**Fragmento de texto**
┄┄┄┄┄┄

Manizales y el sol detrás de las nubes

Varias veces a bordo de un avión me he prometido recordar esta imagen en momentos de necesidad: desde el aeropuerto el cielo puede verse encapotado y gris pero después de unos minutos de vuelo, cuando la nave atraviesa la capa de nubes y se estabiliza a cierta altura, aparece el sol radiante que no se ve desde abajo. Lo mismo ocurre con la vida: cuando todo se ve oscuro y sombrío lo que nos ilumina o nos da brillo sigue ahí cerquita, aunque se nuble.
Este primer párrafo me quedó como un texto de autoayuda, pero qué le vamos a hacer: en los últimos meses hemos vivido circunstancias que opacan el horizonte, como la pandemia, Liberland, el rayo acelerador, los malos resultados del Once, la ida de los Sabios, el golpe económico por la actividad del Ruiz y la crisis del gas que nos cayó esta semana. Hemos padecido una ducha helada conjunta y por eso quiero escribir esta columna como si fuera un abrazo.
Hay gente de afuera que se pregunta por qué nos quedamos viviendo al lado de un volcán activo habiendo tanto sitio habitable en el planeta. Los caldenses tenemos mil respuestas para esa pregunta, pero me gusta pensar que una de las razones es la posibilidad de ver todos los días la cumbre nevada del Cumanday. Gente amable y maluca hay en todos lados, pero un paisaje de montañas verdes, atardeceres y nevado como el que disfrutamos al abrir la ventana es difícil de encontrar.

┄┄┄┄┄┄

**Consigna 1**
Enumere las circunstancias que, según la columna sobre Manizales, han opacado el horizonte en los últimos meses.
**Consigna 2**
Según la columna sobre Manizales, ¿por qué quiere el autor escribirla como si fuera un abrazo?

**Material proporcionado**
┄┄┄┄┄┄

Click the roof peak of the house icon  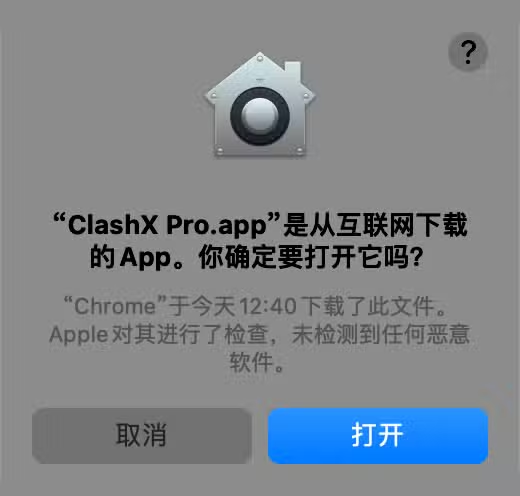(x=260, y=57)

┄┄┄┄┄┄

**Espacio de respuesta 1**
- La pandemia
- Liberland
- El rayo acelerador
- Los malos resultados del Once
- La ida de los Sabios
- El golpe económico por la actividad del Ruiz
- La crisis del gas

**Espacio de respuesta 2**
Porque en los últimos meses se han vivido circunstancias que opacan el horizonte, como la pandemia y la crisis del gas. Según el autor, se ha padecido una ducha helada conjunta.